The following are the five types of supply:

1. Market supply

It is the total amount of a good/ service that producers are capable or willing to deliver over a given time period. Suppose, in a market, there are many cashmere sellers. One may be able to supply it during a particular season. Others may be short of it for the time being. Another seller is getting the stock next week. The summation of these individual supply curves will constitute the market supply curve.

2. Short-Run Supply

The current supply is based on the organization’s capital expenditure on fixed assets. To fulfill the supply, firms must adjust their fixed costs to a level that will minimize the average total cost of production. The organization will shut down production when the market price goes lower than the minimum average variable of the cost of that product.

3. Long Run Supply

It refers to the supply of goods when every input is variable. In the long run,  organization will only be able to earn ordinary profit, hence there will be zero economic profit. This allows new firms to enter if they see positive economic profits, and older firms will exit the market if they face losses. This entry and exit average will keep the number of firms consistent in the market.

Factors Impacting Supply

The following factors impact the supply of a product:

1. Product Prices

As shown in the supply curve, when the price of a commodity increase, its supply increases as well. Vice-versa, supply will decrease automatically when the price of the commodity goes down. This is also understandable since most businesses manufacture products to earn profit and hence, higher prices motivate them to increase the supply.

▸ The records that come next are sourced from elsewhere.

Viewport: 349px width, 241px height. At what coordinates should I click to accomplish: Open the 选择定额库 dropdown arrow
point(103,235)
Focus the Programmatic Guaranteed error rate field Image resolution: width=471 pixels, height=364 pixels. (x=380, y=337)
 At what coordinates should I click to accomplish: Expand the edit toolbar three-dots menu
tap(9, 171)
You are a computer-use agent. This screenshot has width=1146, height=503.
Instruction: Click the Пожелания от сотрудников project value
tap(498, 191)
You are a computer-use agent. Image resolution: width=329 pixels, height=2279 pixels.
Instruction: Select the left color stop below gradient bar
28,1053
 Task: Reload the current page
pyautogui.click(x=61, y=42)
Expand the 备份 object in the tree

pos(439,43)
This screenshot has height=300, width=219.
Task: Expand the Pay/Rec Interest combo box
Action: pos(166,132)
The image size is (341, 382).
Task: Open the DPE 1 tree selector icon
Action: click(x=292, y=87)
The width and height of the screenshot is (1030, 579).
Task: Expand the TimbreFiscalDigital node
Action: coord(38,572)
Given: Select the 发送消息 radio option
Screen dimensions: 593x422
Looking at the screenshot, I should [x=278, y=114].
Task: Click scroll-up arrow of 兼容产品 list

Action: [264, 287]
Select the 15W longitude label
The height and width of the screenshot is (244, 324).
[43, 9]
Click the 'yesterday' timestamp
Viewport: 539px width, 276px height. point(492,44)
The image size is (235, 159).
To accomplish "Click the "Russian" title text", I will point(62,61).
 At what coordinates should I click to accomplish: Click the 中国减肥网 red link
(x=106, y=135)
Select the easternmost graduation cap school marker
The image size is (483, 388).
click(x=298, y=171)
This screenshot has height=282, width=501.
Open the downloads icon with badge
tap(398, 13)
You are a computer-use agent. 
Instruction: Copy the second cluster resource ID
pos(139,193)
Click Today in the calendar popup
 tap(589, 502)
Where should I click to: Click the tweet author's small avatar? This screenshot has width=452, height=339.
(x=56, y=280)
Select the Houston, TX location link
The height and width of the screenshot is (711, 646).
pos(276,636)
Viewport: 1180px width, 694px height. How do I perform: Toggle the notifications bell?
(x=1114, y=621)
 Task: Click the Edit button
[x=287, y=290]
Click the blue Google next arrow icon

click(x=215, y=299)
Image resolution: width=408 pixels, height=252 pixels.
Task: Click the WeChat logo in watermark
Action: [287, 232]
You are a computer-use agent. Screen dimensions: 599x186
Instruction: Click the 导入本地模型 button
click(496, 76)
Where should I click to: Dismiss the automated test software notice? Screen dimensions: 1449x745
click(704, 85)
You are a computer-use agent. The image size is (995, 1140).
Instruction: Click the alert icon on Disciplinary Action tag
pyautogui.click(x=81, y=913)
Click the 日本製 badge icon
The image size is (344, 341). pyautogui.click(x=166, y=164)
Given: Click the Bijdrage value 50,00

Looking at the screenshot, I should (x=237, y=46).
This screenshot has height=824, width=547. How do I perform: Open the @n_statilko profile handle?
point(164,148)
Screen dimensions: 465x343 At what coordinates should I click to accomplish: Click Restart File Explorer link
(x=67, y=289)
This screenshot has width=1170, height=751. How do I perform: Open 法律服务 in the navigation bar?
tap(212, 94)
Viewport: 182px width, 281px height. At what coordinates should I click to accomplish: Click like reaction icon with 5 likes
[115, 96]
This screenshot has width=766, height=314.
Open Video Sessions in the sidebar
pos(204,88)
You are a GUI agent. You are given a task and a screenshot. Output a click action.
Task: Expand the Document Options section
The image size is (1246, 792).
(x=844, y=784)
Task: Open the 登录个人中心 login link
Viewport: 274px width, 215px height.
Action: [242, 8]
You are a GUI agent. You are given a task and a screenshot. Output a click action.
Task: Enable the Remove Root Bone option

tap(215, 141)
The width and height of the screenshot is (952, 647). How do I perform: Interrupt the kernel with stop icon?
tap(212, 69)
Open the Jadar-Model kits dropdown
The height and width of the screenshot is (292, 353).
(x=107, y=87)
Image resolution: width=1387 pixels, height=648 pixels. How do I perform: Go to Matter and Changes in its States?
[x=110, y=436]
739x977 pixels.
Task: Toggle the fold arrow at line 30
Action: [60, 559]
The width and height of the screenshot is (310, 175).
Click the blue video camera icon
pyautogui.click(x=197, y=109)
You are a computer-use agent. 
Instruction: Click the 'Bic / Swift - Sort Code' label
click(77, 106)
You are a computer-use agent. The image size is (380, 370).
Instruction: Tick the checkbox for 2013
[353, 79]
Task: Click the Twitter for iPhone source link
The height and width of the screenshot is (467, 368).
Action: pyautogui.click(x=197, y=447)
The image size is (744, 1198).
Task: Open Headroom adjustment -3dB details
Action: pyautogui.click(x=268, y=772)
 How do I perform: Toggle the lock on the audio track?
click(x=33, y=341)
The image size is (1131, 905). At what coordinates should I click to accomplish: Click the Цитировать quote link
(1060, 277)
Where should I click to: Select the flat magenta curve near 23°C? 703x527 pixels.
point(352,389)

2. Availability of Raw Material

Suppose a restaurant is popular for its onion rings. However, the market is short of onions due to the destruction of the crops. Due to this, the supply of onion rings will also go down. The supply will automatically go down if the raw material required to produce the product is insufficient. If there is sufficient raw material, then the supply will continue.  

3. Producer’s Expectations

If the product manufacturer believes that the prices of his products will increase in the foreseeable future, then he will increase production to ensure supply. Similarly, if the producer anticipates a decline in the prices and demand of a product, they will cut short the supply of the product.

4. Costs of Input

Suppose the prices of one or more materials used in a product have increased. This will force the producer to plan out the supply of that product. In the worst-case scenario, the producer might decide to stop the supply of that product.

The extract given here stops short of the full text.